On January 31, 2019, International Multimedia Press Center at IIA Rossiya Segodnya hosted a round table on the prospects for the continued existence of The Intermediate-Range Nuclear Forces Treaty (The INF Treaty) and the existing international architecture for strategic stability. Representatives of Russian International Affairs Council (RIAC) took part in the discussion.

February 2, 2019, was the deadline for the 60-day ultimatum delivered by Michael Pompeo, U.S. Secretary of State, who in early December 2018 accused Russia of violating the INF Treaty and said that the U.S. was ready to withdraw from the agreement should Russia not return urgently to its full and verifiable compliance. Russia rejects the allegations made by the American side. In January, Geneva hosted Russian-American consultations on the INF Treaty, that did not lead to any positive results.

Andrey Kortunov, RIAC Director General, expressed an opinion that the White House made a political decision to withdraw from the Treaty a long time ago. According to Kortunov, there are several factors that influenced the U.S. withdrawal from the INF Treaty. “These be the general philosophy of Trump's administration, which, unfortunately, doesn’t put arms control as a priority. There are also concerns about the future of the Chinese program for the development of nuclear forces and their carriers. Moreover, as is known, China is particularly focused on the systems that can be attributed to medium-range and shorter-range missiles, ” said RIAC Director General.

Sergey Rogov, Academic Director of the RAS Institute for U.S. and Canadian Studies, Member of RIAC Scientific Council, said that the current U.S. administration adheres to tough policy against Russia. According to Rogov, participation in the Treaty with Russia is perceived as a concession. “Why would the United States restrict the freedom of action and recognize parity relations in the area of nuclear missile defense with Russia?” he said.

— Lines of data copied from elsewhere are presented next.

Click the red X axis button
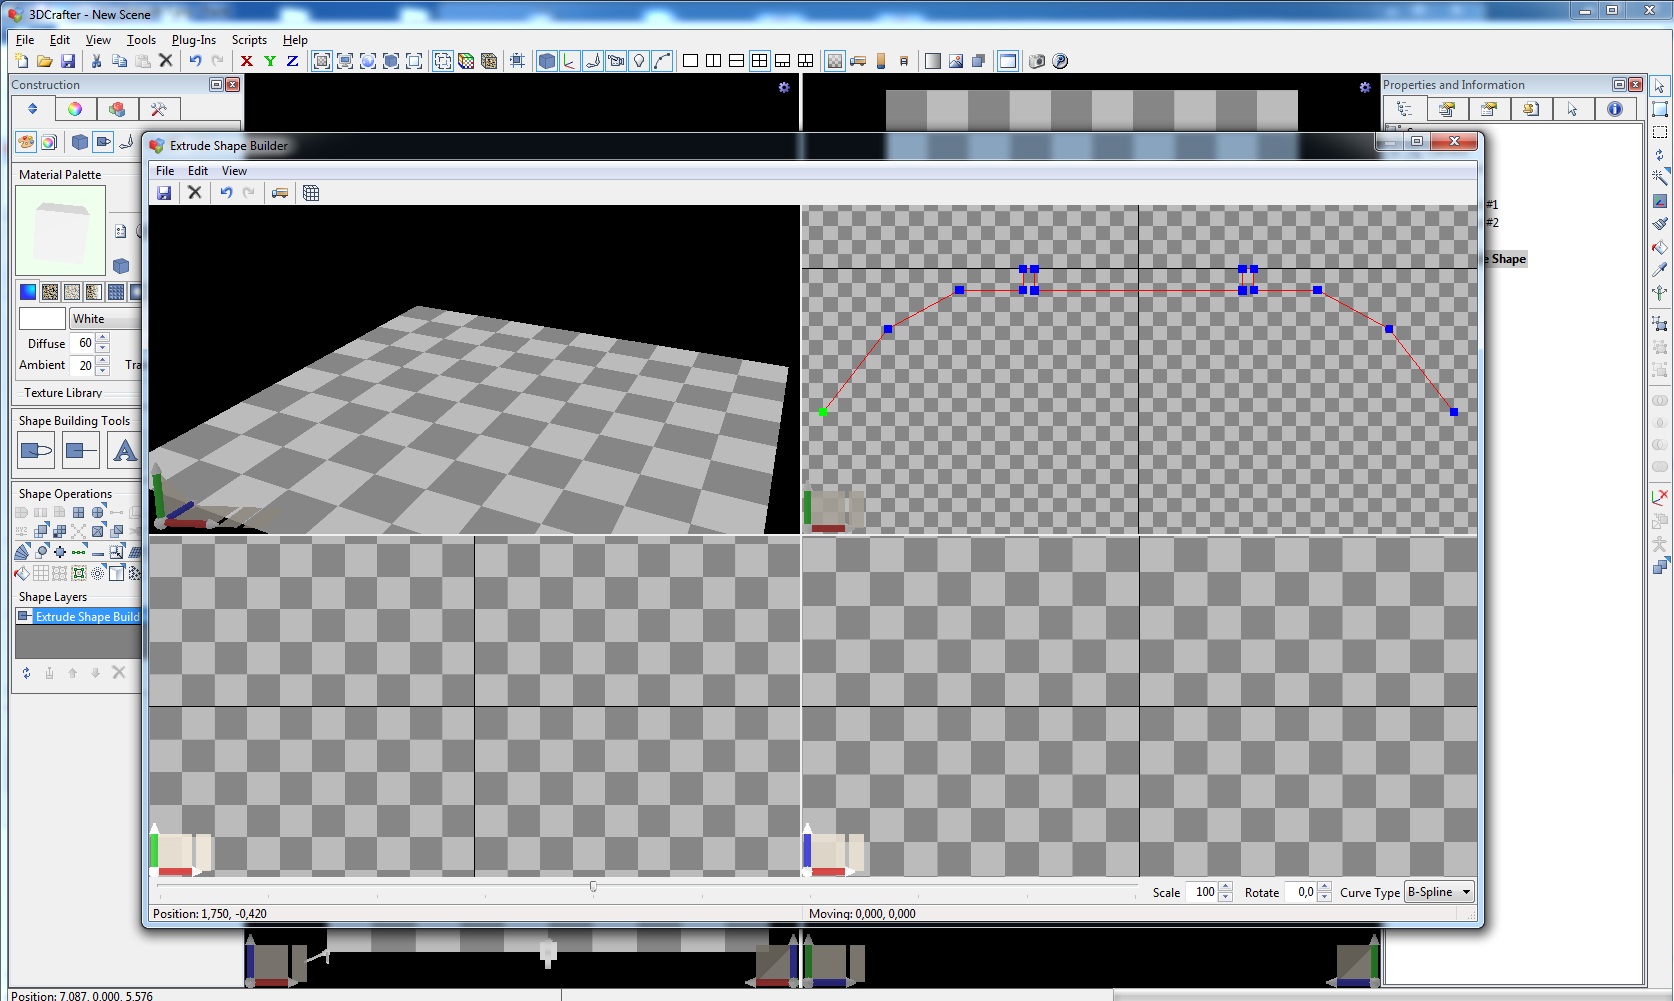Screen dimensions: 1674x1001 pyautogui.click(x=247, y=61)
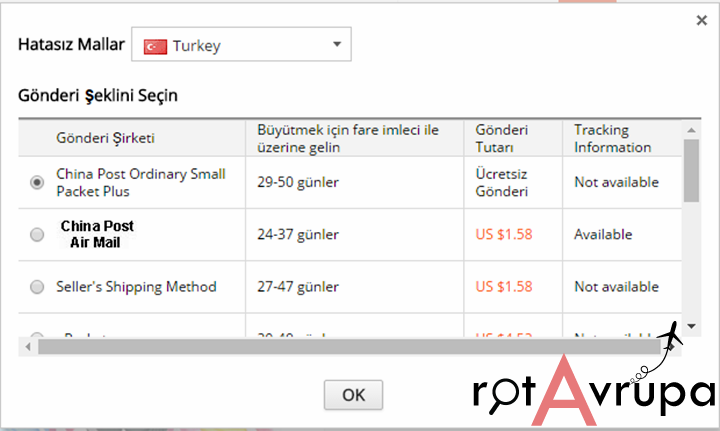
Task: Select the partially hidden fourth shipping option
Action: click(37, 336)
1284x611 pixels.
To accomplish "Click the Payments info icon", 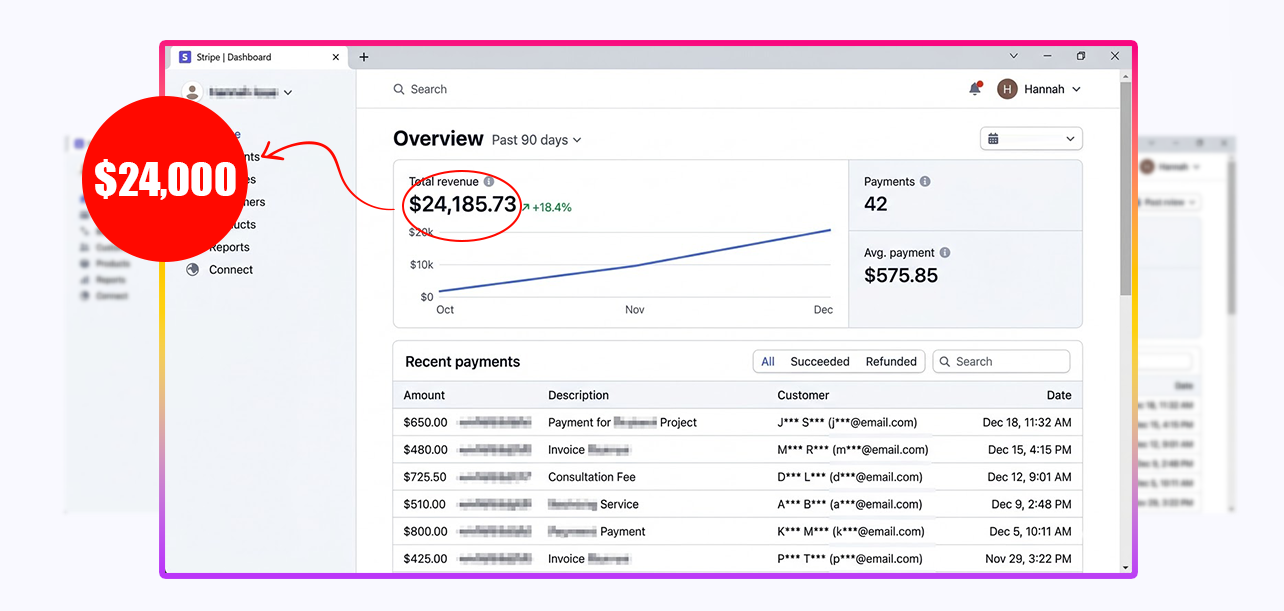I will (925, 182).
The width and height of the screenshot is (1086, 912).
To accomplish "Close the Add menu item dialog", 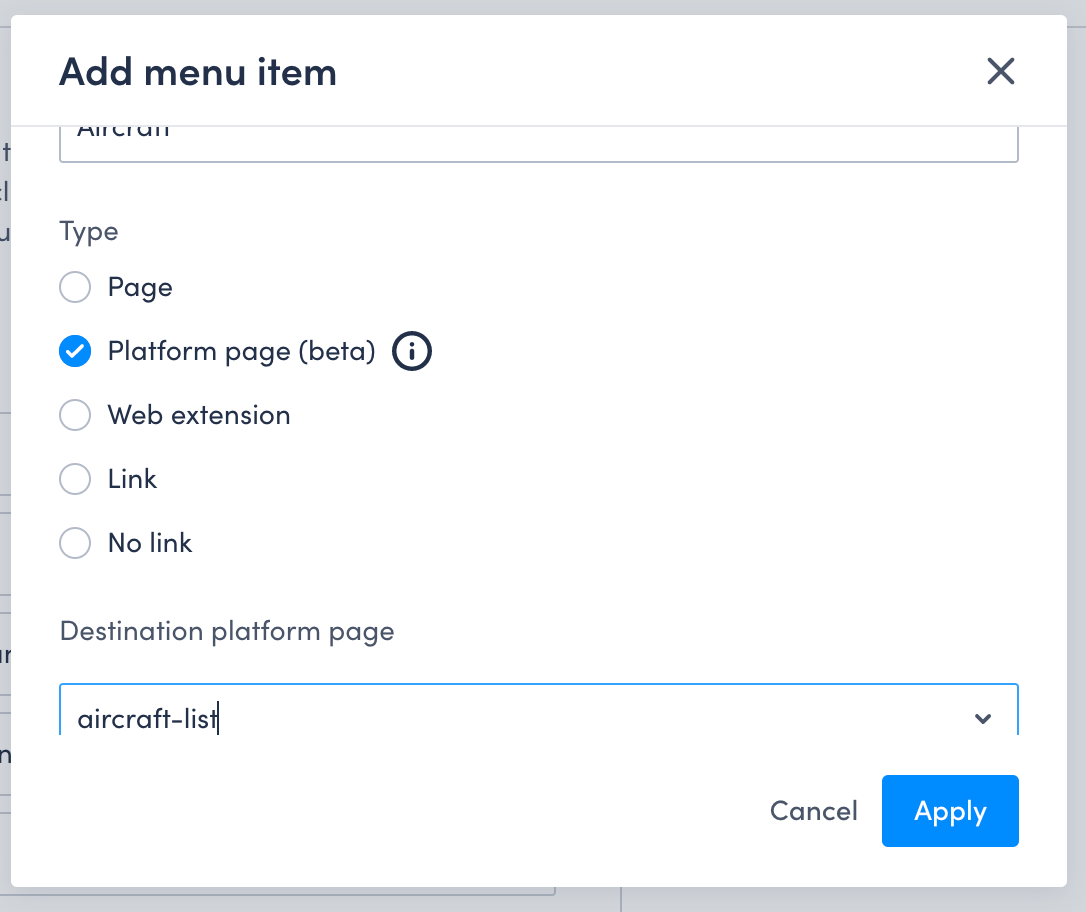I will point(1000,71).
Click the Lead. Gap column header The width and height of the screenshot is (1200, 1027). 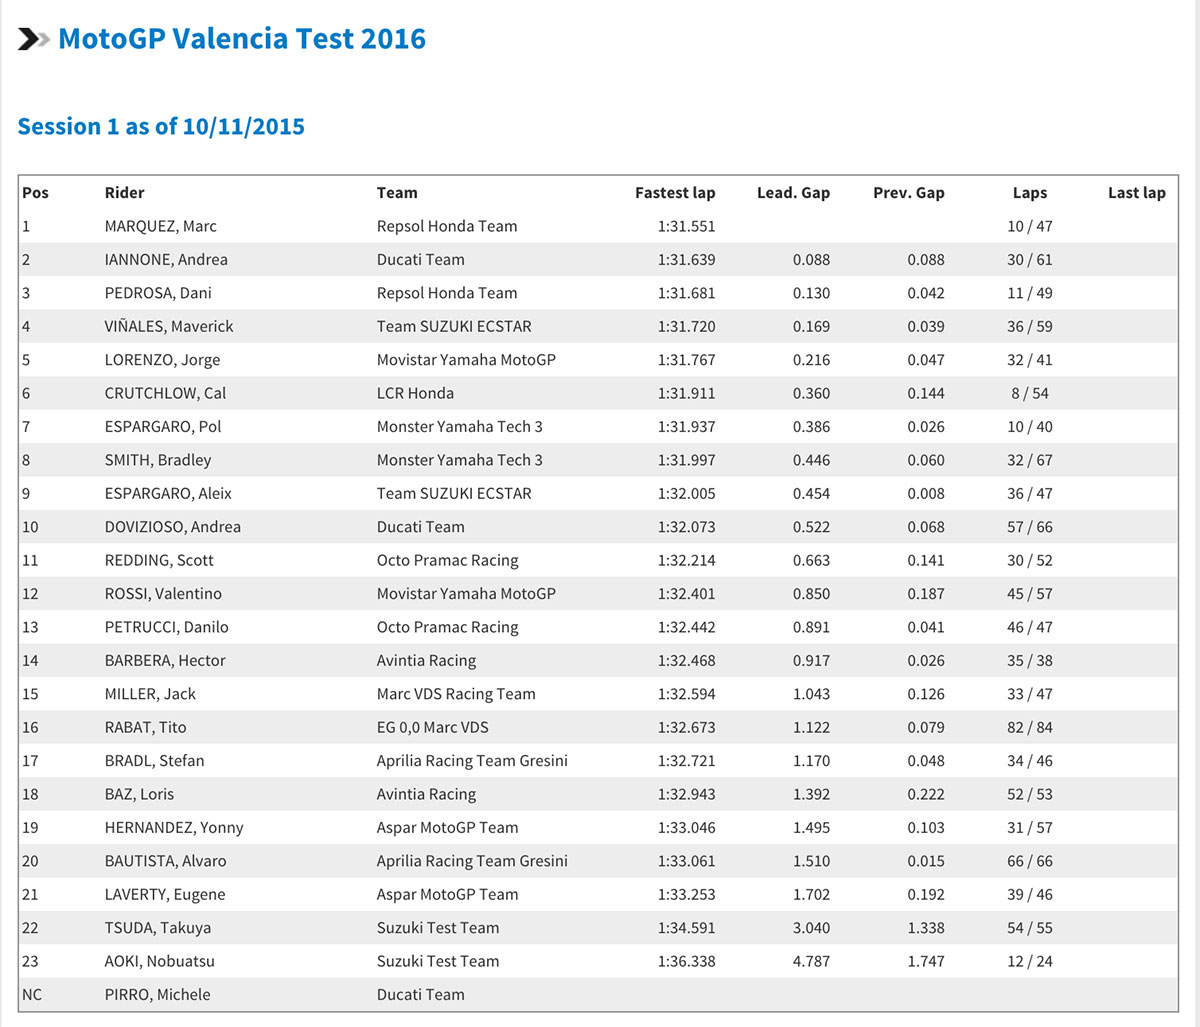click(x=793, y=193)
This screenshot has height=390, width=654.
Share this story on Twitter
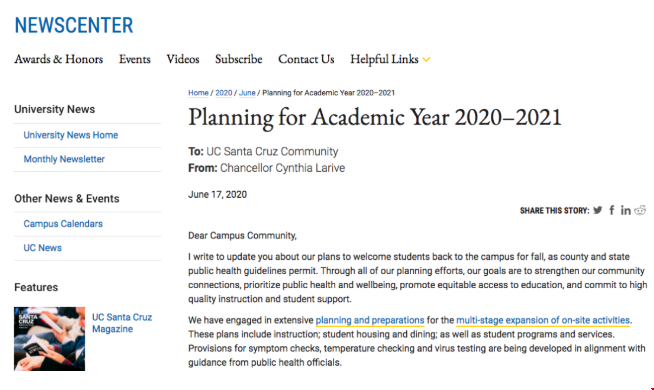tap(598, 210)
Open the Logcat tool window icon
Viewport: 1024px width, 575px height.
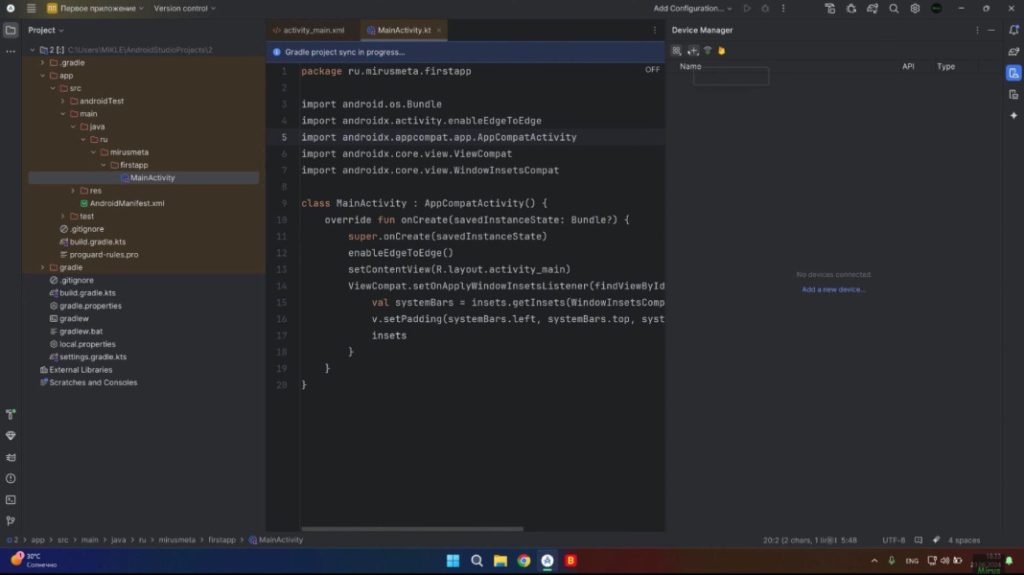click(x=11, y=457)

At the same time, Rogov notes that there are now prospects for the U.S. to deploy bases with strategic armament in Europe near the borders with Russia: "Poland has already expressed its willingness to provide the location, it is likely that the Baltic states will follow this example." In this regard, he recalled that the signing of the Treaty on the Elimination of Intermediate-Range and Shorter-Range Missiles in 1987 was preceded by Washington’s decision to deploy medium-range missiles in Western Europe with a 10 to 15-minute flight to reach the USSR.

Rogov underscored that “supposing the United States place new ballistic missiles in Poland or the Baltic states, the flight time from Estonia to St. Petersburg will be 1 minute, and 3-4 minutes to Moscow. This means that the concept of a retaliatory strike will be meaningless. Our country will be forced to adopt the concept of a preemptive strike.”

Evgeny Buzhinsky, Chairman of PIR Center, Lieutenant-General (retired), RIAC Member and Vice-President, expressed an opinion that it would be difficult for the United States to deploy missiles in South Korea. “China has very good leverage over its neighbors. Thailand and the Philippines are also unlikely to act against China. There is Japan. If they place missiles in Japan, which is possible, given the close ties and allied obligations, it will be a direct call to Russia. Then talking about any kind of peace treaty with Russia would be wrong, in my opinion. We need to stop these conversations,” the expert said.

Pavel Zolotarev, Head of Research at RAS Institute for the U.S. and Canadian Studies, retired Major General, RIAC expert, noted that the U.S. withdrawal from the INF Treaty threatens New START — an agreement between the Russian Federation and the United States of America on Measures for the Further Reduction and Limitation of Strategic Offensive Arms. “Almost 99.9% that it will not be renewed. There is no reason to talk about a new treaty,” said Zolotarev.

The speaker underscored the very vague prospects of The Treaty on the Non-Proliferation of Nuclear Weapons: “While Russia and the U.S. were engaged in maintaining strategic stability in a bilateral format discussing whether we could destroy each other or not, the world acquired three new nuclear powers. The Treaty on the Non-Proliferation of Nuclear Weapons as of the End of the Cold War proved ineffective.”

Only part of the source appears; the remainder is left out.